— EXERCISE —
Only the pictures should be dropped; every line of the data must come back exactly as written.

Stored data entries
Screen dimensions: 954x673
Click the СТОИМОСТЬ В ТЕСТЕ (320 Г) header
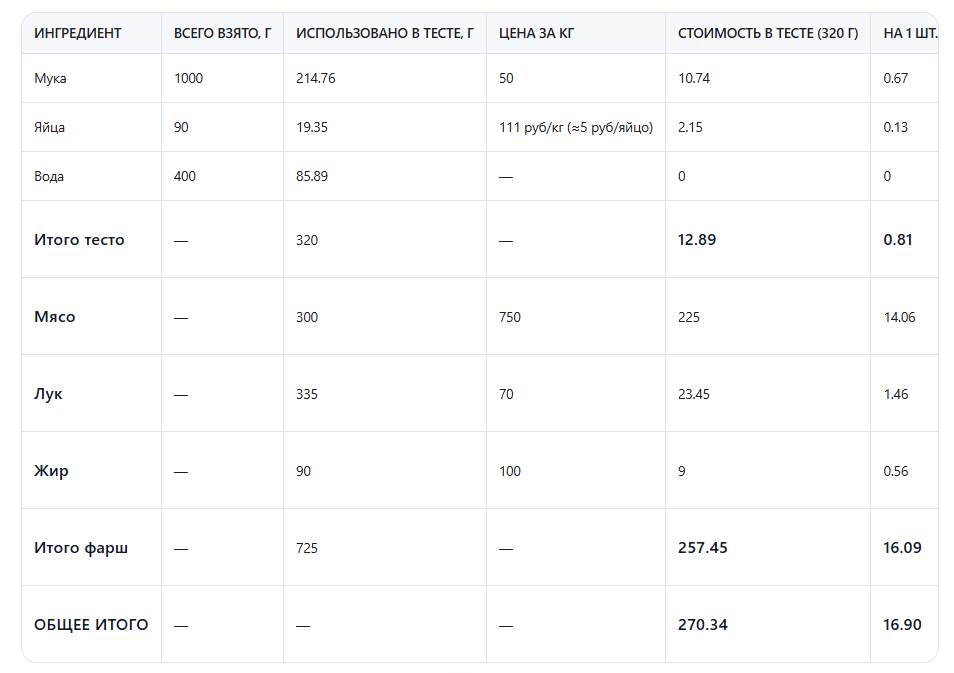[x=767, y=33]
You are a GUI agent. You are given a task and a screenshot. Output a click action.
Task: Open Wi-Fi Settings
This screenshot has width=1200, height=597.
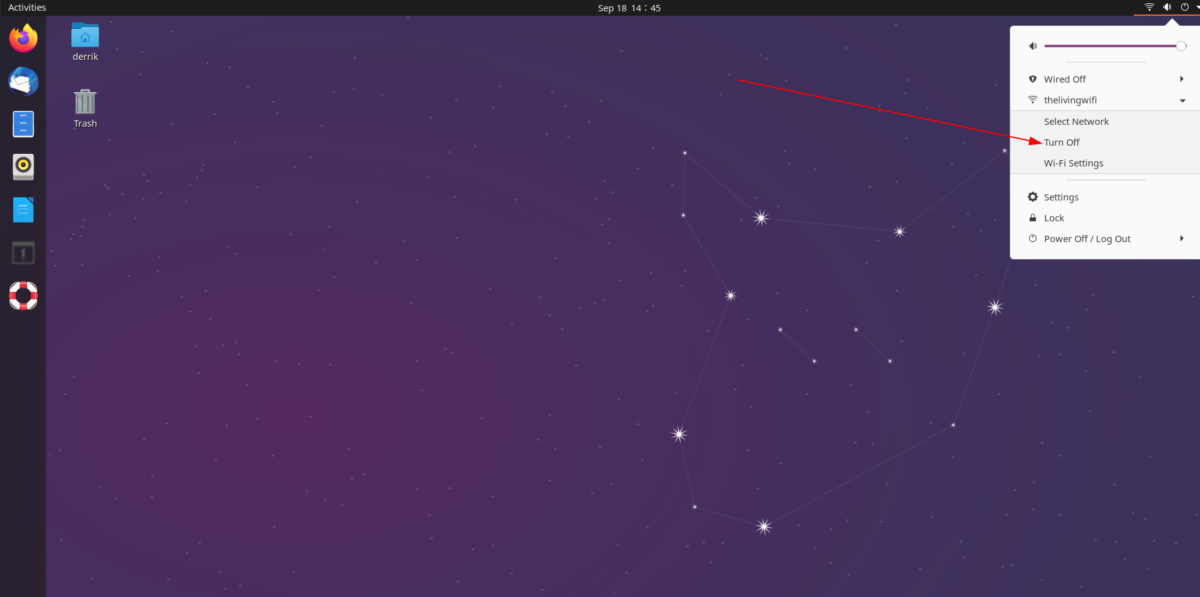point(1073,163)
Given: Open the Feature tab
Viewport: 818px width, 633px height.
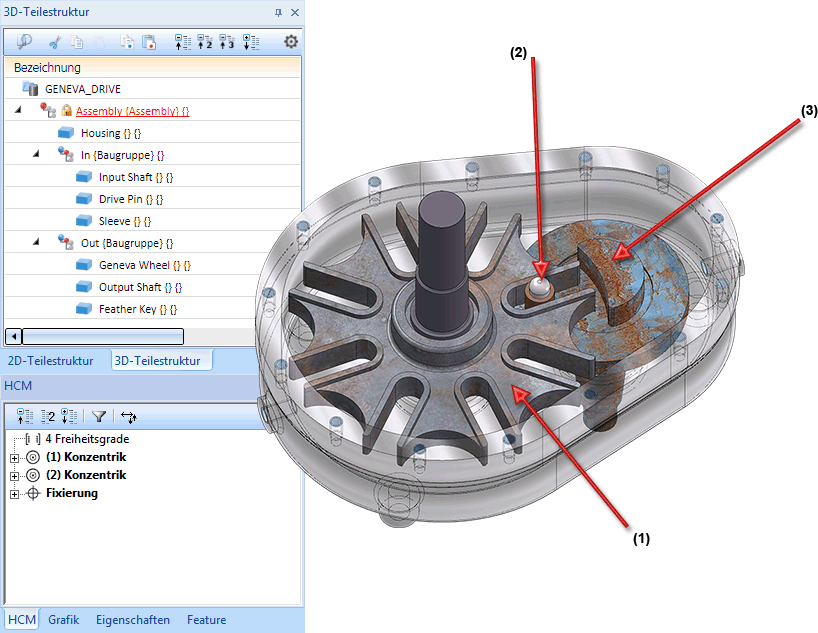Looking at the screenshot, I should coord(206,620).
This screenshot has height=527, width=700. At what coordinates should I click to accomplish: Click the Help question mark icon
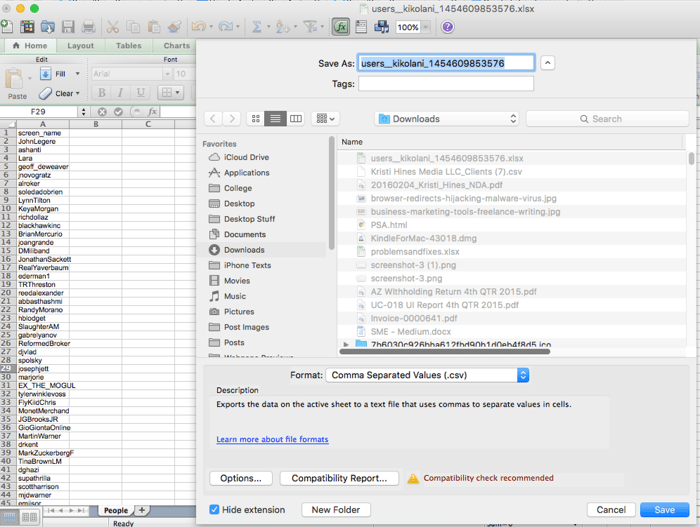447,27
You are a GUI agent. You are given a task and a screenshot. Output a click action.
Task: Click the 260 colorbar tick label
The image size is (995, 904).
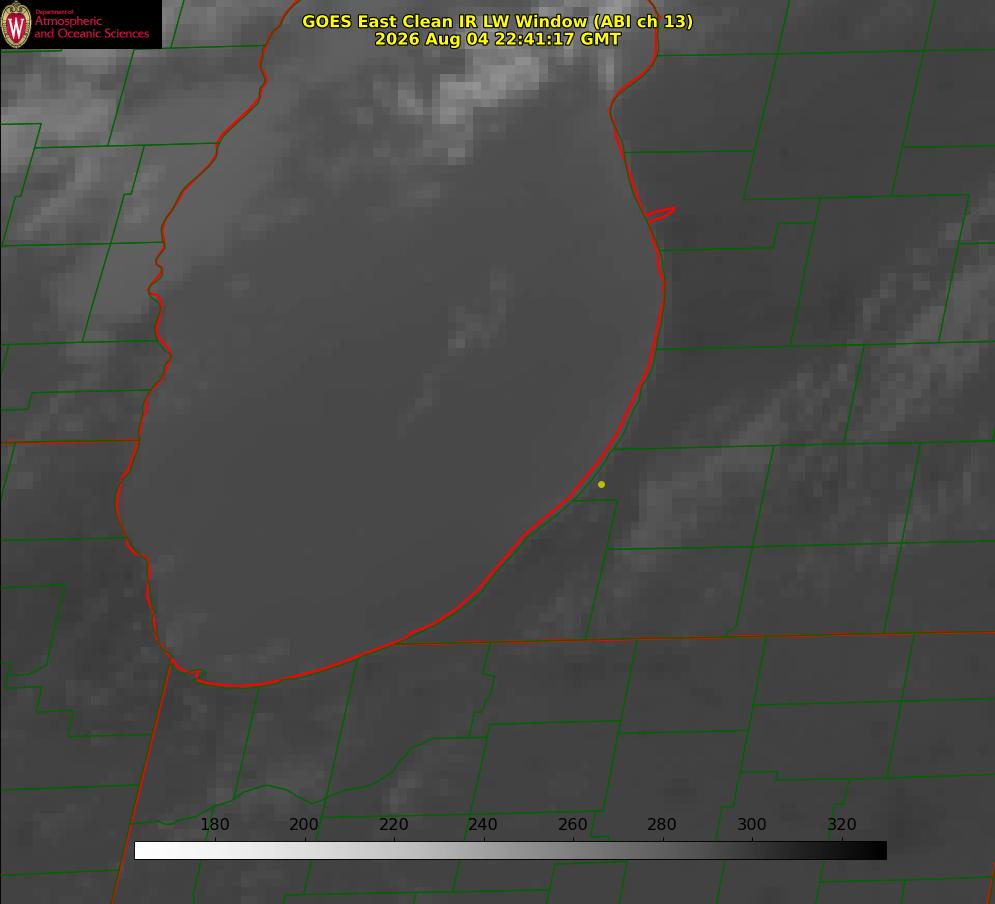click(572, 824)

— RESULT OF THIS EXERCISE —
Screen dimensions: 954x673
Click the СТОИМОСТЬ В ТЕСТЕ (320 Г) header
[x=767, y=33]
You are a GUI agent. You are given a task and a screenshot. Output a click action.
Task: Open Wi-Fi Settings
This screenshot has width=1200, height=597.
point(1073,163)
Given: Open the Feature tab
Viewport: 818px width, 633px height.
Looking at the screenshot, I should coord(206,620).
This screenshot has height=527, width=700. At what coordinates should I click to accomplish: Click the Help question mark icon
447,27
You are a GUI agent. You are given a task and a screenshot. Output a click action.
Task: Click the 260 colorbar tick label
The image size is (995, 904).
click(572, 824)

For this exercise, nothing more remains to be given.